Hollywood has been giving out climate change-focused awards for 33 years. Who knew?
The Oscars, Grammys, Emmys and Golden Globes attract most of the public's attention during awards season each year. But the Environmental Media Association's (EMA) annual awards event — the EMA Awards — might be the most celebrity-studded accolades you've never heard of.
The event, which takes place on Saturday, Jan. 27 in Los Angeles — having been postponed from it usual October slot owing to the 2023 writers' and actors' strikes — is in its 33rd year.
Over the decades, the likes of Natalie Portman, Billie Eilish, George Clooney, Meryl Streep and Jeff Goldblum have shown up in electric vehicles and up-cycled couture to help honor figures in the entertainment industry leading the charge for sustainability. The awards also recognize productions that employ environmentally friendly practices throughout their processes, as well as feature films, TV shows and documentaries focusing on environmental justice, climate action and sustainability.
The gala on Saturday will include an Ongoing Commitment Award for actress Laura Dern, a live performance from singer-songwriter Sheryl Crow, and DJing by Samantha Ronson. Netflix leads the contenders, with seven nominations across nearly all of the eight EMA award categories for projects ranging from the movie comedy Glass Onion: A Knives Out Mystery to reality TV's Queer Eye "Sowing the Seeds" episode.
But the A-listy gala isn't live-streamed or broadcast.
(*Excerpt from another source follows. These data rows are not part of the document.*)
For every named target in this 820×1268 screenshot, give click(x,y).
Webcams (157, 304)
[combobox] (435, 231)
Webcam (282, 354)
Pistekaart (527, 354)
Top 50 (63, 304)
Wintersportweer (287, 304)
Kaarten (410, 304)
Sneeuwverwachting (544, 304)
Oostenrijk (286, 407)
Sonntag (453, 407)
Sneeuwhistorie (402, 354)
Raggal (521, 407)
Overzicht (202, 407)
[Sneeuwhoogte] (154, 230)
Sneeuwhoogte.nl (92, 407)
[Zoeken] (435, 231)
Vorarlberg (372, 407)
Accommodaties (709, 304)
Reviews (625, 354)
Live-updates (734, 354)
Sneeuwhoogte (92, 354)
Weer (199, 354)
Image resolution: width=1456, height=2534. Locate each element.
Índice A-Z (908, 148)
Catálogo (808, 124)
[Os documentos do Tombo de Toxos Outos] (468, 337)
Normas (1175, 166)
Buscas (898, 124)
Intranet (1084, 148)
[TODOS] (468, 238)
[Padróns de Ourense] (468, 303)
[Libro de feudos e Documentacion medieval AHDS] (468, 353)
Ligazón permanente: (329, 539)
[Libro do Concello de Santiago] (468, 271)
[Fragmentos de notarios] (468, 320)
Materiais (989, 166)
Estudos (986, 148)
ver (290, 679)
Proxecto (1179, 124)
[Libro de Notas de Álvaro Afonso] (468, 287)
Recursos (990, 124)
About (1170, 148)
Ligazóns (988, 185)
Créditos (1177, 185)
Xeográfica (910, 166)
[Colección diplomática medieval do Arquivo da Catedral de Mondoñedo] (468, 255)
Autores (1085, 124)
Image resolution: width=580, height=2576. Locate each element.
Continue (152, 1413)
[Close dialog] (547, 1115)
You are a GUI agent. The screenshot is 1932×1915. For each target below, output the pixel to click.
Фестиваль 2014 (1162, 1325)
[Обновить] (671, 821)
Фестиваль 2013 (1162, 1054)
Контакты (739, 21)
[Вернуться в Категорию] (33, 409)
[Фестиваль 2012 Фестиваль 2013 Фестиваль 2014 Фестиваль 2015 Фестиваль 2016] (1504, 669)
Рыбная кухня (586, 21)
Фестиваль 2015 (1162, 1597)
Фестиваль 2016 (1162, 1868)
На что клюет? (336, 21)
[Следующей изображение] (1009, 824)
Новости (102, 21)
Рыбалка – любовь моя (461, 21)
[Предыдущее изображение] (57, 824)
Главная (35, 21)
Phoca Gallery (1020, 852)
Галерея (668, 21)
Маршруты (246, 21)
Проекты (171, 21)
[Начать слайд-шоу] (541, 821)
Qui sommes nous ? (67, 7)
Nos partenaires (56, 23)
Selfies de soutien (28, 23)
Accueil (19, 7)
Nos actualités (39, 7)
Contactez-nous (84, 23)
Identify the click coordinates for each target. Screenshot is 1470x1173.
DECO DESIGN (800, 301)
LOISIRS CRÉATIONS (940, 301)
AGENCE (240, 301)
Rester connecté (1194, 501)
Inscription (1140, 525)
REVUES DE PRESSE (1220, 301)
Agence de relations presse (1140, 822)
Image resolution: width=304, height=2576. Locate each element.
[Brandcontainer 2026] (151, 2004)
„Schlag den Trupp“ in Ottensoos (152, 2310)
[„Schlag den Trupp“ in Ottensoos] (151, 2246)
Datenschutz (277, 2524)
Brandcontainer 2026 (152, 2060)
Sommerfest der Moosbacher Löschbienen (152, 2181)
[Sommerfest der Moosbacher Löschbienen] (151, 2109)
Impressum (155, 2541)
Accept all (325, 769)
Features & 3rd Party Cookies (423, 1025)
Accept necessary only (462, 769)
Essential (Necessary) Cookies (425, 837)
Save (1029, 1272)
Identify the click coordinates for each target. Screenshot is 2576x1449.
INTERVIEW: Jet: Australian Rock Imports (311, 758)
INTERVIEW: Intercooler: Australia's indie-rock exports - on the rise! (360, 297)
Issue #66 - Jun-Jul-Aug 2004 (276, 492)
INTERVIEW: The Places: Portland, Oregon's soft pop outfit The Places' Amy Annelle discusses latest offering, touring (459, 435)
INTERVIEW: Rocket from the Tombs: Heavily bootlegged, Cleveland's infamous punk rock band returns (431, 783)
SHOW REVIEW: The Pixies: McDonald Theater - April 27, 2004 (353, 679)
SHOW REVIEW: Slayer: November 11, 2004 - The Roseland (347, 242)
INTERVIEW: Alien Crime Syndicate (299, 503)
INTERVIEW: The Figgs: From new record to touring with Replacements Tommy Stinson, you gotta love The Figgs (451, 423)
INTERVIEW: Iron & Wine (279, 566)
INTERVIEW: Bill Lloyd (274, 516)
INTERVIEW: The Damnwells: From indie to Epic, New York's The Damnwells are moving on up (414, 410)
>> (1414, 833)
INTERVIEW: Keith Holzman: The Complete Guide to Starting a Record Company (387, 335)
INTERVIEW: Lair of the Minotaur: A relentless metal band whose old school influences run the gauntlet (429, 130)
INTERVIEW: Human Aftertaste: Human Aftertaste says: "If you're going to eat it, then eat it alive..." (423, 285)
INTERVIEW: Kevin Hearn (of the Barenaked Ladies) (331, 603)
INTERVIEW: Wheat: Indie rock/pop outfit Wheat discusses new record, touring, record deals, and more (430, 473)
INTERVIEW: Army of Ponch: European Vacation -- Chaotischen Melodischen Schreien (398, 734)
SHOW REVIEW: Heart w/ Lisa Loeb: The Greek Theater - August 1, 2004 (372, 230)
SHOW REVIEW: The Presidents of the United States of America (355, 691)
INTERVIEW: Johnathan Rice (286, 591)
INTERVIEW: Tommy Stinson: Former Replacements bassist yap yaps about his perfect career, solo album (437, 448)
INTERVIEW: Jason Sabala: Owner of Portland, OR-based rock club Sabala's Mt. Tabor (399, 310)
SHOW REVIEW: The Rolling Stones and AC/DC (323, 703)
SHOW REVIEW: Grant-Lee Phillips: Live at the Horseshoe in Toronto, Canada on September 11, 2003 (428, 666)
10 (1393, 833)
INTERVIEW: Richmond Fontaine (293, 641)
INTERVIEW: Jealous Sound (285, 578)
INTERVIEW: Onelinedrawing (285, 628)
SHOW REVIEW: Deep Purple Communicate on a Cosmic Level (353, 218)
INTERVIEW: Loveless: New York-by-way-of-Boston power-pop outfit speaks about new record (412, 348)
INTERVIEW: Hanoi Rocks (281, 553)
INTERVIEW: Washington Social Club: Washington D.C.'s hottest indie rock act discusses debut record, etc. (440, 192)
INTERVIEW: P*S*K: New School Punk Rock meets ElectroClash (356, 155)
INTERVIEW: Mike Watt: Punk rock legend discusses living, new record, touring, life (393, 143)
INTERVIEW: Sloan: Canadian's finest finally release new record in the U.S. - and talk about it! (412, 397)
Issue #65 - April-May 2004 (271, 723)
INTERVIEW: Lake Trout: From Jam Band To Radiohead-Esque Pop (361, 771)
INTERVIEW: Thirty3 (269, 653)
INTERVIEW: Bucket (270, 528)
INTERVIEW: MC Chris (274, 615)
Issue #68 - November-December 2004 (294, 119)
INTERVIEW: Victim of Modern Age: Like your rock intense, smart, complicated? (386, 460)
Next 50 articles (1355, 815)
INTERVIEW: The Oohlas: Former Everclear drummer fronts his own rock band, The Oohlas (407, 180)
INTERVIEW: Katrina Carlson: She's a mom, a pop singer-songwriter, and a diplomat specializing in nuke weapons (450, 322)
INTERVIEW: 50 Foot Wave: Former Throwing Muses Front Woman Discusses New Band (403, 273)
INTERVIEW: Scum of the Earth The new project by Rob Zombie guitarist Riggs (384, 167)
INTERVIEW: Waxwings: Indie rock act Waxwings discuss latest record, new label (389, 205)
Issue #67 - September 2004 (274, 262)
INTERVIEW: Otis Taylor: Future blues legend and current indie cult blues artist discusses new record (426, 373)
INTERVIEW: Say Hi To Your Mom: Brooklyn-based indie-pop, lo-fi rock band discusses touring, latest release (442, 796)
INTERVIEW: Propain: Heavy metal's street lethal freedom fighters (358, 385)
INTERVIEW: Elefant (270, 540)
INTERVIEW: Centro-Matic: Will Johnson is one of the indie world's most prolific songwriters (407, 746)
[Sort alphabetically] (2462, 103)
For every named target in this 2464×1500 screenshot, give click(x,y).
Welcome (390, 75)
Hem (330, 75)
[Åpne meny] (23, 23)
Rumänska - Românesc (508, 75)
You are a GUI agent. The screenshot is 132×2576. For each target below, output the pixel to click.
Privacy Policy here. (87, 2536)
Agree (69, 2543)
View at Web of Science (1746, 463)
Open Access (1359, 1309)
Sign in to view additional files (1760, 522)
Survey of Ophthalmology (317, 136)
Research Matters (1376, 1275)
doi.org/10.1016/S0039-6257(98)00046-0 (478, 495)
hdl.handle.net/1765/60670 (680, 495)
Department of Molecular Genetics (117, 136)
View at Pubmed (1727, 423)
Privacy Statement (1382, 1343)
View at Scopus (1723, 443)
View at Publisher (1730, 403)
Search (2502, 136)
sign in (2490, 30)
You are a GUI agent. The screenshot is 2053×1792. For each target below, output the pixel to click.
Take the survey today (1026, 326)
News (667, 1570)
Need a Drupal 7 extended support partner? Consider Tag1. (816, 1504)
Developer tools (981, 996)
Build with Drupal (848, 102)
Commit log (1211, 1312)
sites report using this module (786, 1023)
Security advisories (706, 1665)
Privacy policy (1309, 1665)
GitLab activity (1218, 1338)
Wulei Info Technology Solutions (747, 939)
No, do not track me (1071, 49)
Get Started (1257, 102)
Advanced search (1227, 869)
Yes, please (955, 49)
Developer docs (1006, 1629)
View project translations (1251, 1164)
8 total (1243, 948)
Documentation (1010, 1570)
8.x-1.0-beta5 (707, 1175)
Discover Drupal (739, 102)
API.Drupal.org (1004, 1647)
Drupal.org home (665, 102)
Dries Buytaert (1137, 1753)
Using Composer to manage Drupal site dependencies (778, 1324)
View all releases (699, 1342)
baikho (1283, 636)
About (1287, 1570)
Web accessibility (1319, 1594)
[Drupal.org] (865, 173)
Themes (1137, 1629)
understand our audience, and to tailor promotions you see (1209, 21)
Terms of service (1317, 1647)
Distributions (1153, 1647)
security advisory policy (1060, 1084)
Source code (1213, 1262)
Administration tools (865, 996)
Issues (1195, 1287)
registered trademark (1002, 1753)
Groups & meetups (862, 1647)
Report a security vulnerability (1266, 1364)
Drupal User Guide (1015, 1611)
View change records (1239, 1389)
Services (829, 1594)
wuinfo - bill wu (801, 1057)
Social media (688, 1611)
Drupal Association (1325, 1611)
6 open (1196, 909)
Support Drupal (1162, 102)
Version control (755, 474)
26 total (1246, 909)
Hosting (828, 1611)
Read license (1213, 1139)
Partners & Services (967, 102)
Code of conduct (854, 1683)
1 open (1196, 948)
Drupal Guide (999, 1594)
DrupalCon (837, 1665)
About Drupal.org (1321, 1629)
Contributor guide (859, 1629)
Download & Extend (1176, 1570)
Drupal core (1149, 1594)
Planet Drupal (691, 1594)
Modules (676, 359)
It's just for the attendees — though the organizers told NPR an edited version will be posted on the EMA website and social media channels a few weeks following the event.
"We have a completely different message. This is not an awards show. This is an educational event," said EMA CEO Debbie Levin, on having to compete with the more public-facing awards ceremonies this season. "We're talking about climate and sustainability, and hopefully educating, inspiring and motivating people when they come to this event."
A long legacy
Screenwriter and producer Norman Lear and entertainment executive Alan Horn launched the EMA in 1989 in collaboration with their wives Lyn Davis Lear and Cindy Harrell-Horn.
"They founded the organization because there was no place in the environmental community where stories were being told," Levin said. "A lot of organizations were doing climate advocacy work, but the public didn't know anything. Alan and Norman believed that highlighting storytelling about climate issues is a way to share them with the public."
Levin said the awards launched a couple of years later to help bring more awareness to these types of stories. "The idea was to use celebrity and the awards show platform to share on an international level that having environmental content within films and TV can be entertaining and educational."
Over the years, Levin said the EMA has worked to raise its profile in a variety of ways. It's sought to engage younger celebrities — from actress Cameron Diaz (There's Something About Mary, Charlie's Angels) in the 1990s to Mean Girls' musical star Auli'i Cravahlo today.
Levin is especially proud of her organization's push in the early 2000s to promote hybrid vehicles, specifically those of its now longtime sponsor Toyota. "For several years, we worked to get celebrities to arrive at the awards shows in this car and shoot them coming out of it," Levin said. "So it would be role modeling an alternative to a huge limo that got, like, three miles to the gallon."
Becoming better known
Despite its star power and longevity, the EMA has largely remained unknown to the broader public. Veteran Hollywood art director and climate activist Karen Steward said the organization's reputation is likely to grow — at least more broadly within the industry, if not also beyond it — in tandem with emerging other groups working at the intersection of climate change and entertainment, such as the Hollywood Climate Summit, and agencies that help productions reduce their environmental footprints, like Greenspark Group and Earth Angel.
"Unlike the Environmental Media Association, these groups are relatively new," said Steward. "And because of them, the landscape around them has become more accessible for conversation, education, and knowledge."
Levin said she welcomes all the newcomers in the space. "We're very establishment because we were founded by various establishment people, and for so long, it was hard being alone," Levin said. "So this is a gift for us to have other people trying to understand how urgent climate storytelling is."